─── Provided information ───
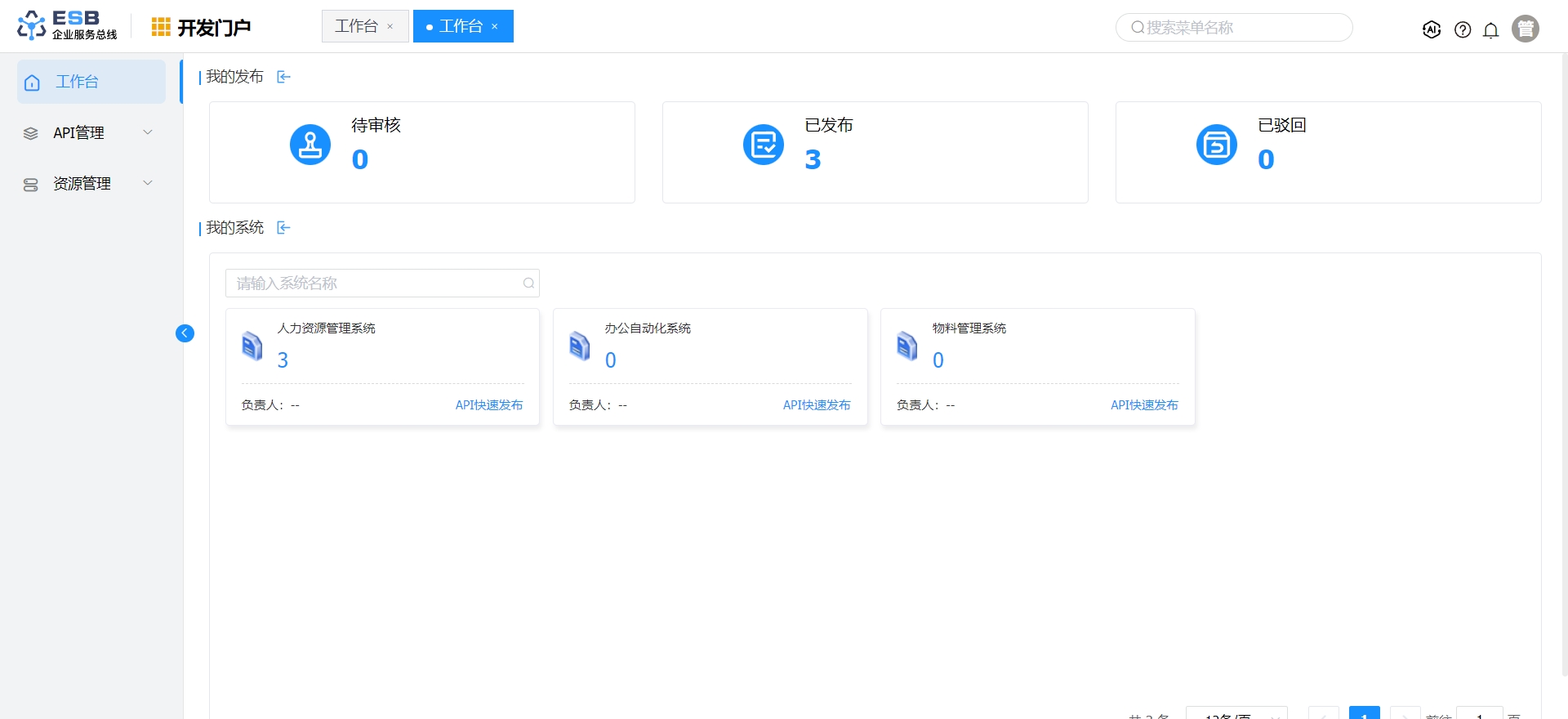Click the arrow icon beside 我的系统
───
─── Provided information ───
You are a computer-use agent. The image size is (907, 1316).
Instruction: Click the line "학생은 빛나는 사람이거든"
───
─── Provided information ───
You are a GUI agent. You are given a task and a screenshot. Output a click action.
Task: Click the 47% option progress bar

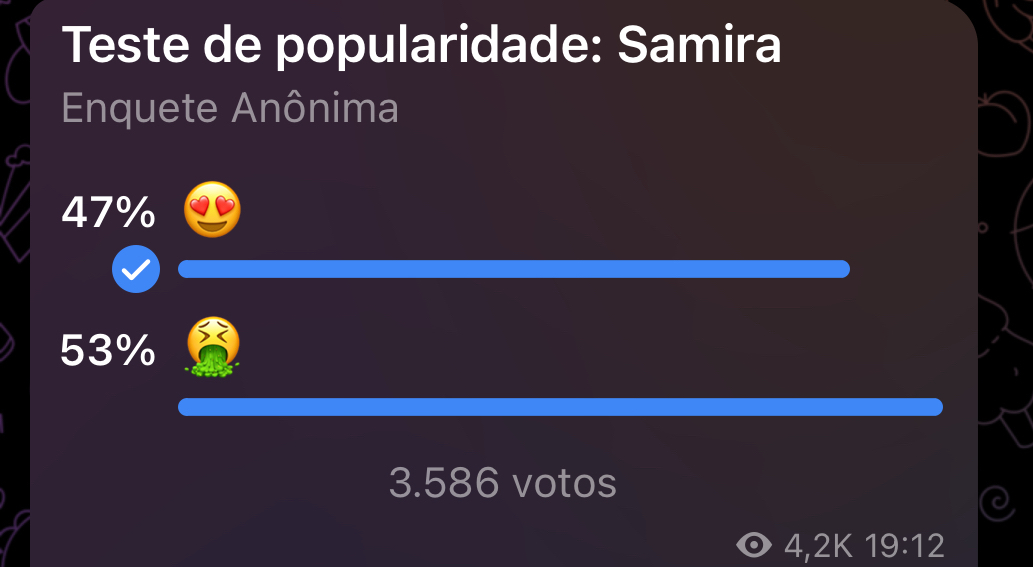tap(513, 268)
───
Please collect every line of the material above that contains the string "agent", and copy each one in full. Matching is case-sensitive.

You are a computer-use agent. The image size is (907, 1316).
You are a GUI agent. You are given a task and a screenshot. Output a click action.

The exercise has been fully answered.